Mount Denson Explained

Mount Denson is a small community in the Canadian province of Nova Scotia, located in The Municipality of the District of West Hants in Hants County. The community is named after Mount Denson; the mid-eighteenth-century estate of Henry Denny Denson.

The area first became known to Europeans in the sixteenth century as the river now known as the Avon appears on maps from this period. By 1686 Jean-Baptiste-Louis Franquelin's map of Acadia/Nova Scotia defines the area, showing the local tributaries flowing into the Avon River. One of these tributaries, the Cacaquit or modern day Halfway River, which now forms the northern boundary of the community, is indicated on the map. By 1680 Acadian farmers had migrated out of the Port Royal area and began settling the eastern end of the Annapolis Valley including the lands about Mount Denson, then known as Pisiquit.
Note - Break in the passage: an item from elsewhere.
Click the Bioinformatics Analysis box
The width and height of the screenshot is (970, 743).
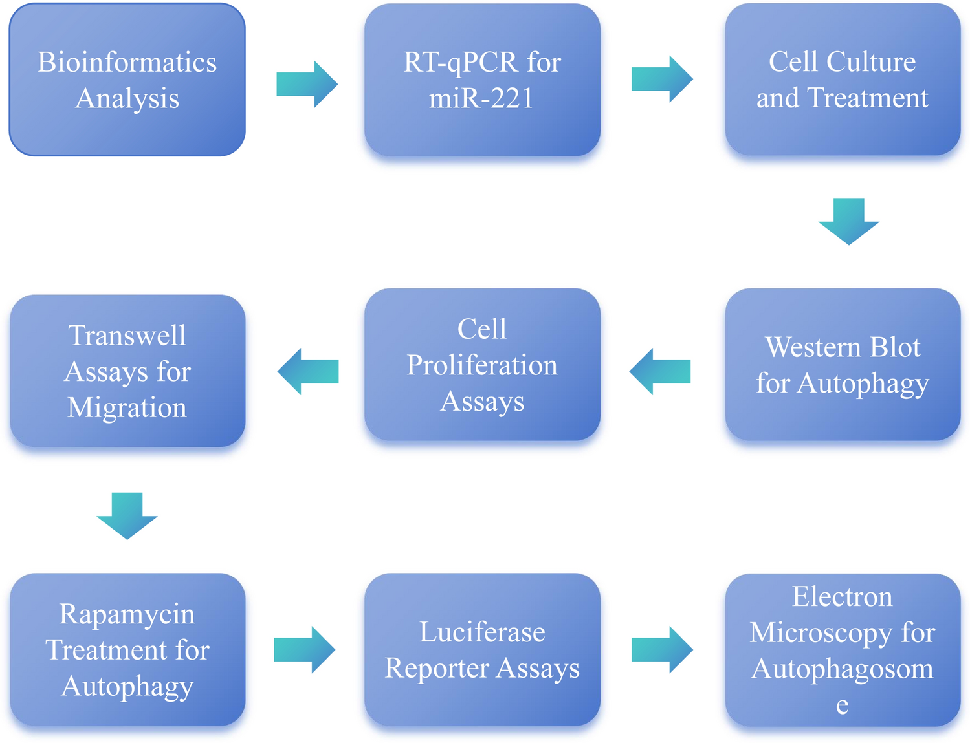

Census records indicate Etienne Rivet was one of the first settlers to establish a farm. He and his progeny farmed the nearby marshlands south of Mitchener's Point as well as those in the Cacaquit River valley. His son, Etienne, operated a mill on the Cacaquit near where the river meets the uplands, just beyond the southern boundary of today's town of Hantsport.[1] [2] By the 1690s Mount Denson was incorporated into the Acadian parish of Paroisse de Sainte Famille (established in 1698).[3] When the Expulsion of the Acadians began in 1755 the area's male residents were detained at Fort Edward and later in the fall deported along with their families from the province. After the deportation of the Acadians, Nova Scotia's fine farmlands in the Bay of Fundy region remained empty and in an effort to repopulate the country the British government offered the recently vacated lands in grant to Protestants who wished to move to the colony. In 1760, Henry Denson acquired for himself 4000 acres in the new township of Falmouth and acting for the government began distributing the remaining tracts of land to New England Planters. Many families living in Mount Denson today descend from these settlers.

Sources

45.0504°N -64.1675°W

Notes and References

  1. Robertson, Allen B. Tide & Timber - Hantsport, Nova Scotia, 1795-1995. Lancelot Press, Hantsport, 1995.
  2. MacMechan, Archibald, ed. Nova Scotia Archives II, A Calendar of Two Letter-Books and One Commission-Book in the Possession of the Government of Nova Scotia, 1713-1741. Herald Printing House, Halifax, NS. 1900.
  3. Surrette, Flannery. Mapping Catholic Acadia - Parishes, Churches, Chapels, and Missions. Saint Mary's University, 2005.